Document section:

High-speed car mayhem wasn't just the domain of action movies. It started to be used by thriller and horror directors, who saw the vehicle as not just a tool, but as a threat in and of itself. And not just cars--huge thundering trucks, with their imposing height and size, became a genre favourite. Sometimes these vehicles had crazy drivers, and sometimes they were controlled by supernatural forces.

Of course, there's only so much you can do with a car or truck chasing innocent people down the road, and eventually many of the movies inspired by classics such as Duel and Christine became familiar retreads of what had gone before. And some vehicles will never be scary, as anyone who sat through the woeful British movie I Bought a Vampire Motorcycle will tell you. But at its best, the killer vehicle movie can be as effective as sharks, demons, or masked pyschos.

We've gone back through the last five decades of killer vehicle films to pick ten must-sees for fans of automotive mayhem. These films all take a different approach to the genre, and while not all are great movies, they all deliver where it counts--ie. scary cars and trucks out to maim and terrify their human creators. Hit it!


10. Killdozer! (1974)


Killer vehicle: Caterpillar D9

Killdozer! is surely a contender for one of the greatest movie titles of all time. Inevitably the film itself doesn't quite deliver on the promise of that name, but it's still good, silly fun. It was based on Theodore Sturgeon's short story and made for TV, and focuses on a bulldozer that becomes a metallic killing machine when it is used to shift a crashed meteorite. Of course, bulldozers aren't very fast, so director Jerry London has to invent reasons to have his victims (a construction crew) stand around while the giant glowing vehicle catches up to them, but it's still a massive and imposing "villain." The movie was subsequently adapted into a Marvel comic book and inspired the '80s rock band of the same name.


9. The Wraith (1986)


Killer vehicle: Dodge M4S Turbo Interceptor

This VHS favorite features two iconic '80s stars of the era (Charlie Sheen and Sherilyn Fenn) and a super-fast Dodge Interceptor that takes out a criminal gang one-by-one. The car is driven by the ghost of a teenager (Sheen) who was killed by the gang, and is back for revenge with a helmet, leather jacket, and badass attitude. Sadly, while the car action is exciting, the movie's production was marred by the death of camera operator Bruce Ingram and the serious injury of seven others when an overloaded camera car crashed.


8. The Hearse (1980)


7. Joyride (2001)

Supplied data:
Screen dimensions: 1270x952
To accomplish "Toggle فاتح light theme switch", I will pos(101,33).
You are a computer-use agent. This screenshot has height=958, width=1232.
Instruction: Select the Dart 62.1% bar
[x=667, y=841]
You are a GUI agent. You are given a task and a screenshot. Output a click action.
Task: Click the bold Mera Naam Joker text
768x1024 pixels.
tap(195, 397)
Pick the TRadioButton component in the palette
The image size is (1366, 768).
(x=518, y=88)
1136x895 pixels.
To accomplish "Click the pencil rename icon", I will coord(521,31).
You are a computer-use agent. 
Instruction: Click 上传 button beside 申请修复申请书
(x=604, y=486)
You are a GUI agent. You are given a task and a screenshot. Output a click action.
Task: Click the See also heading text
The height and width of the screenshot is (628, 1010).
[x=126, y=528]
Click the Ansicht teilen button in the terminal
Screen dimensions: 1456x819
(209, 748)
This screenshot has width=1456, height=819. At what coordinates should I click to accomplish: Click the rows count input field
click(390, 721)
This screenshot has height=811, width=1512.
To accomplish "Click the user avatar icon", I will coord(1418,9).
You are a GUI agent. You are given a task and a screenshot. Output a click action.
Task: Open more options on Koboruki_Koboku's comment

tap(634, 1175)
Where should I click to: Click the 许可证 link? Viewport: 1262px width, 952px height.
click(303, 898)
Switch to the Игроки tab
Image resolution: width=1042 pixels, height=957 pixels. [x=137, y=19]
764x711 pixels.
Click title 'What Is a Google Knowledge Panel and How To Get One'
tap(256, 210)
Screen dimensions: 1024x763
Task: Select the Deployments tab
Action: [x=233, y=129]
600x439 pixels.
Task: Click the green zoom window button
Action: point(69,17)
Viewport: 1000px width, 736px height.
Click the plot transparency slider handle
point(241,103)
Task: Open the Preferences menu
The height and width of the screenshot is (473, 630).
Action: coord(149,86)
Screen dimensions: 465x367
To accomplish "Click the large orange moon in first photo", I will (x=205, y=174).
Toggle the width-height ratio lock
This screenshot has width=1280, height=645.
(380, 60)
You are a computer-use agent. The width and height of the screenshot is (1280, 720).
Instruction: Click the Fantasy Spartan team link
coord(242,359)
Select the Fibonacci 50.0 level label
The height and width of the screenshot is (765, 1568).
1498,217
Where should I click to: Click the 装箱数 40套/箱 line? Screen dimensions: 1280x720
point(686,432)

Given instruction 1: According to the killer vehicle film list, what causes the bulldozer in Killdozer! to become a killing machine?
Given instruction 2: Reproduce the killer vehicle film list from "Killdozer! is surely" up to and including "The Wraith (1986)".

Task output 1: It becomes a killing machine when it is used to shift a crashed meteorite.

Task output 2:
Killdozer! is surely a contender for one of the greatest movie titles of all time. Inevitably the film itself doesn't quite deliver on the promise of that name, but it's still good, silly fun. It was based on Theodore Sturgeon's short story and made for TV, and focuses on a bulldozer that becomes a metallic killing machine when it is used to shift a crashed meteorite. Of course, bulldozers aren't very fast, so director Jerry London has to invent reasons to have his victims (a construction crew) stand around while the giant glowing vehicle catches up to them, but it's still a massive and imposing "villain." The movie was subsequently adapted into a Marvel comic book and inspired the '80s rock band of the same name.


9. The Wraith (1986)